WiddlinDiddlin · 13/09/2019 01:45

Oh its about safety of the precious baby now is it..

Buses aren't safe. No seatbelts, no tie downs for prams/chairs/whatever, loose stuff.
In a bus crash, passengers are at risk.

Don't get on buses with a baby is safety is your issue.

You ever stop to think why many adult wheelchair users are out with an able bodied person?

Firstly, we are a minority, the chances are that person is a friend, relative or partner - not a carer.

Secondly, if the world were a little more accessible, and a little less entitled selfish arseholes were in it... some of us would be able to do far more WITHOUT requiring an adult, able bodied person to accompany us.

Mummymummy, you seem to be under the mistaken idea that people who can stand and take a few steps can do so without pain or discomfort, safely, easily, repeatedly - this is very rarely the case.

Most of the 'young and very fit' people in folding chairs are those who have spinal injuries and cannot walk at all.

Most of the 'can stand/transfer' people are those suffering chronic long term pain and health conditions that mean they should avoid standing/transfering because its doing them further damage.

But you obviously know best and hey, all cripples have someone with them at all times to supervise, lift them, magic up spaces... and no, we have NO idea at all how hard it might be if we got kicked off transport, can't get on transport, can't make connections... None whatsoever. Public transport for wheelchair users is a fucking BREEZE, truly it is.

EdithWeston · 13/09/2019 06:56

"wait two hours on a narrow grassy verge with a buggy and a baby whilst drivers go past at 70mph."

Don't do that. Get a better pushchair - ie one that folds one-handed, or whilst baby very small, get a sling.

It might seem a bit daunting before you've done it the first time, but folding pushchairs was something all parents did, before buses were made more accessible (and things like steps to get on, and entrances halved by fixed handrail were removed).

RuffleCrow · 13/09/2019 07:04

Actually Edith i did carry my daughter for 7 months in a sling for this reason. I now have chronic sciatica, prolapse and stomach muscles which have never knitted back together. So mothers are expected to permanently damage their own physical health for the sake of others. What a surprise.
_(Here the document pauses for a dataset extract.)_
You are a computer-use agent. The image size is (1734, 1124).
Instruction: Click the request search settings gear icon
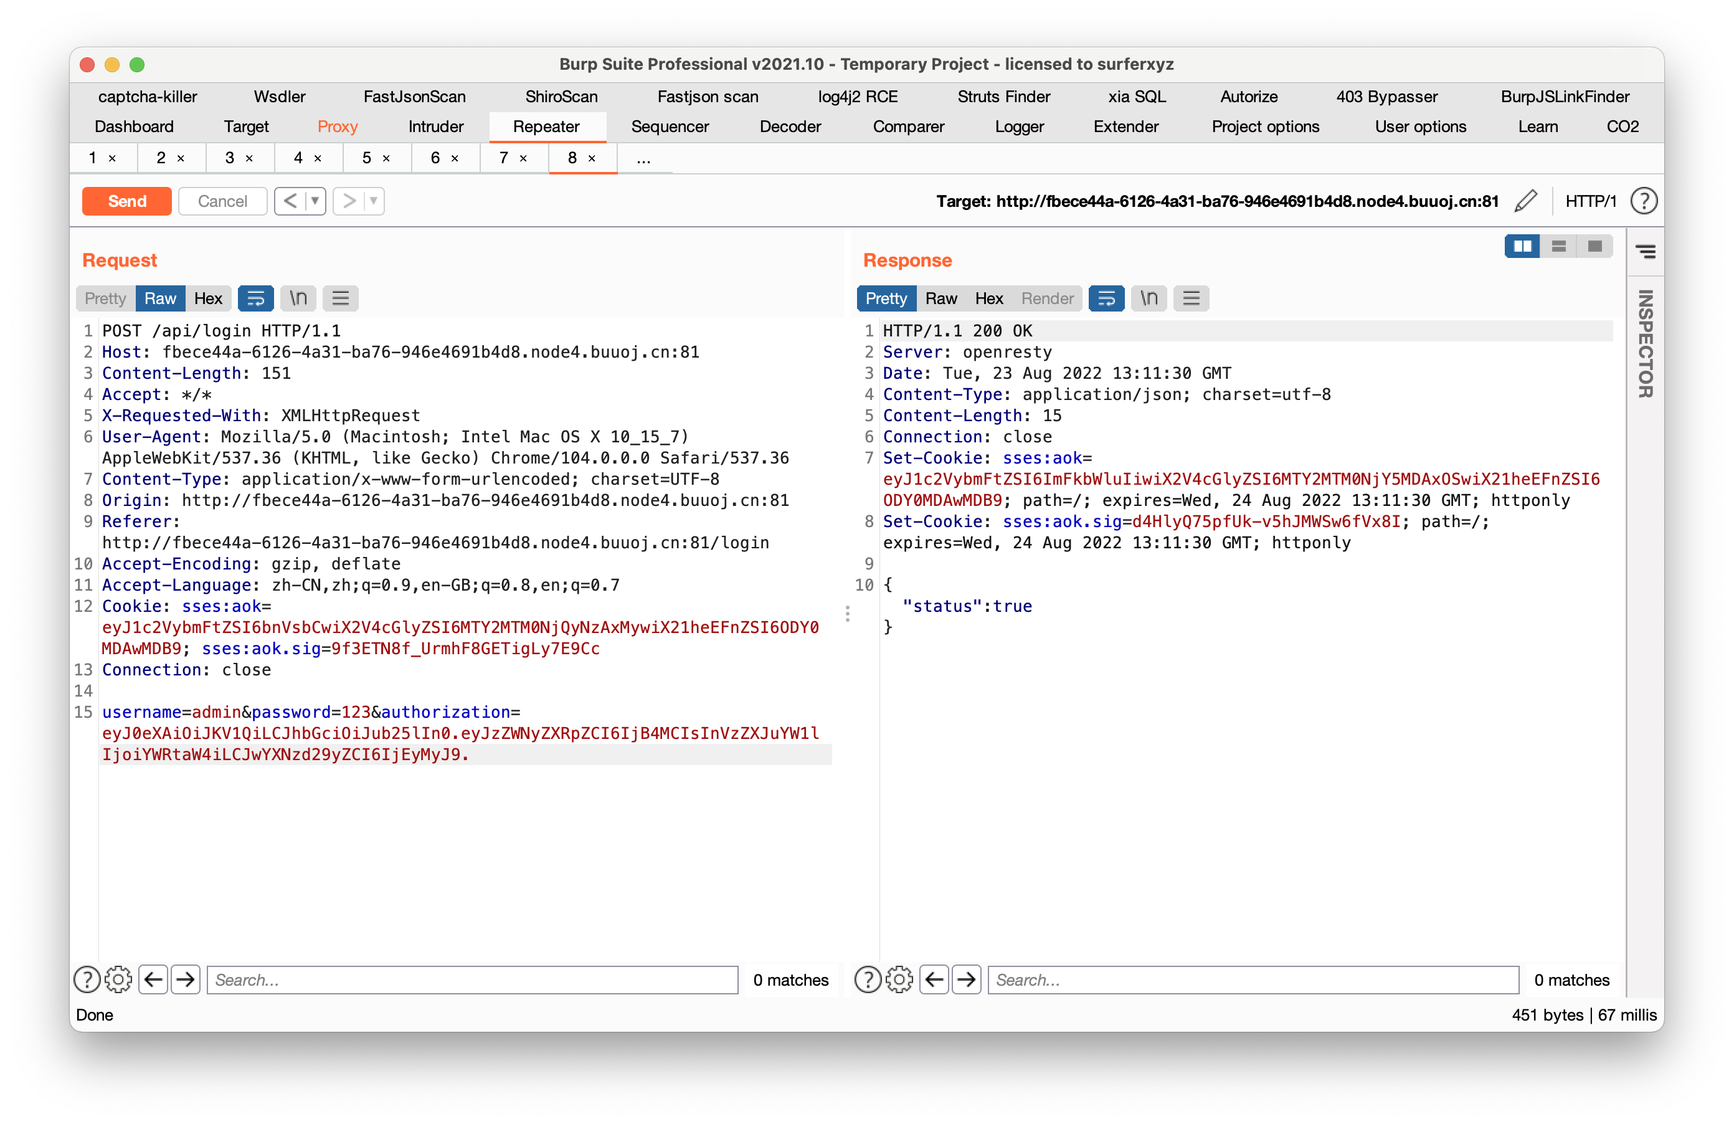pos(119,980)
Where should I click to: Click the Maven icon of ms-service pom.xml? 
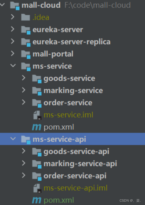(x=37, y=127)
RuffleCrow · 13/09/2019 07:05

@WiddlinDiddlin you're not coming across very well.

Samcro · 13/09/2019 07:20

RuffleCrow why? because they say it as it is.
most of the people I know who use wheelchairs will do for life. that is from very early child hood ......for ever. my own dd has used one since she was tiny. the parent of an nt child with have this problem for a few months. that is why they don't campaign, they just grab stuff that is there to make life more equal for disabled people.

x2boys · 13/09/2019 07:29

Neither are you tbh Ruffle

Samcro · 13/09/2019 07:36

i really wish the wheelchair space was only used for wheelchairs. that way this problem would not arise.

RuffleCrow · 13/09/2019 07:39

By describing how carrying a heavy baby in a sling for 8 hours a day, 5 days a week for 7 months rather than giving my postnatal body a chance to heal, damaged my physical health, @x2boys? Is that offensive to you?